Aren’t there some people who have HIV and never develop AIDS?


This is where the story starts to get complicated, but at the same time its pretty simple.  To answer this question we need to answer the next question first.

Where did HIV (Human Immunodeficiency Virus) come from?  Answer: SIV.


HIV is the human form of SIV; that is, Simian Immunodeficiency Virus.  “Simian” refers to monkeys and apes.  Long story short:  AIDS comes from monkeys.  No, not homosexual, drug-addicted monkeys.  In fact, the form of HIV which has killed millions can be traced to the common chimpanzees of central Africa.  SIV has existed in ape and monkey populations for hundreds of years.  The divergent forms of HIV which have now been identified (yes, there are many kinds of HIV)  can be traced back (using “molecular clocks” and “phylogenetics”) to different times and places.  HIV-2 came from a specific variety of SIV found in apes in eastern Africa.  HIV-2 is a slow developing form of the virus.  People seldom die from HIV-2.  HIV-1 is the killer virus; the typical time span between contracting the virus and the development of AIDS is 10 years.  There are 8 identified, divergent strains of the HIV-1.  HIV-1 group M (for Main) accounts for 99% of infections and is the cause of the pandemic.  Every strain of the HIV virus is different in terms of rate of mortality and ease and type of transmission.
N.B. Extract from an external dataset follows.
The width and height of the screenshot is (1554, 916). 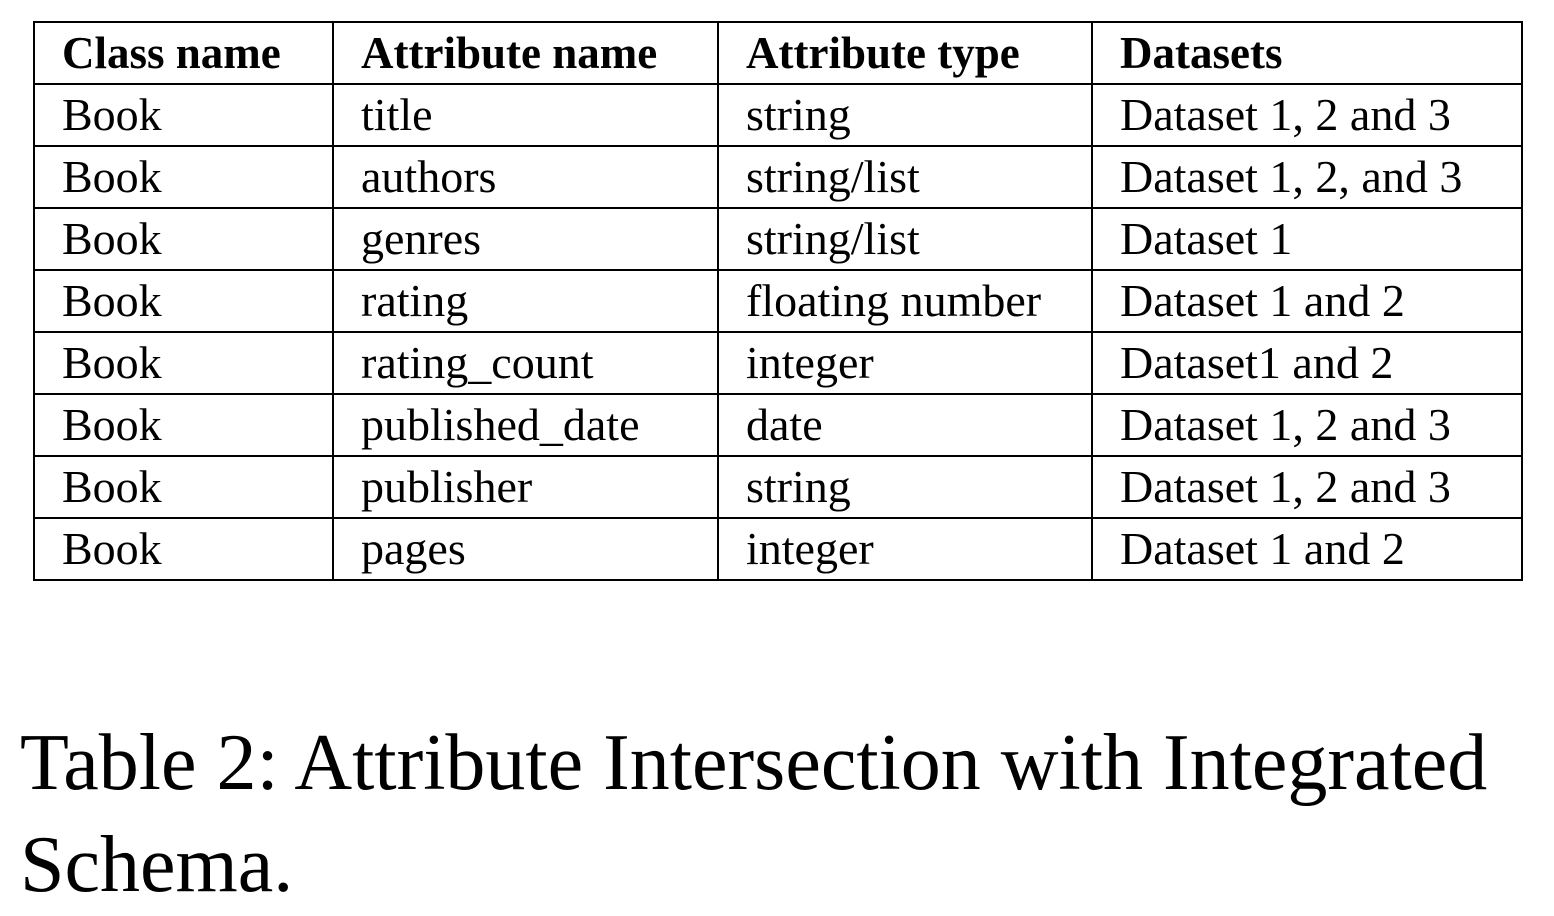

In general, the chance of sexual transmission of HIV is about 1 in 1000.  (In other words, the statistical expectation is that if a man with HIV had sex 1000 times, the virus would be transmitted once.  However, if the man also had an STD and/or was un-circumcized the possibility of transmission would increase.)  The transmission rate through blood (transfusions, shared needles, etc) is 1 in 10.

How did HIV-SIV enter the human population?


Simple answer is that African tribesmen hunted and cooked monkeys.  It is easy enough to imagine people being bitten and scratched by monkeys.  By back tracing the various strains of HIV now in existence the virus (which was SIV and became HIV) entered the human population at 8 different points/occasions some time between 1900 and 1930.  For convenience of reference Pepin gives 1921 as year one of HIV.  Under “normal” circumstances the 8 people who had contracted the virus would have died within 10 years and that would have been the end of the virus and the disease--which brings us to the next question.

How did HIV-AIDS become an epidemic?


This is really the question that The Origins of Aids sets out to answer.  The answer lies in the geo-politics of colonial and neo-colonial Africa, the sex trade, African customs and traditions, industrialization and urbanization, and, in a detailed exposé of ‘how the road to hell is paved with good intentions,’ how attempts to combat sleeping sickness, malaria, tuberculosis, leprosy and various STDs through mass inoculations with unsterile needles led to HIV-1 M, which infected only one person in 1921, being transmitted to millions world wide. 

No doubt if he stumbled across this blog, Dr. Pepin would tear his hair out reading my clumsy, facile attempt to summarize his work.  I recommend you don't depend on this trailer.  If I've piqued your curiosity, read the book.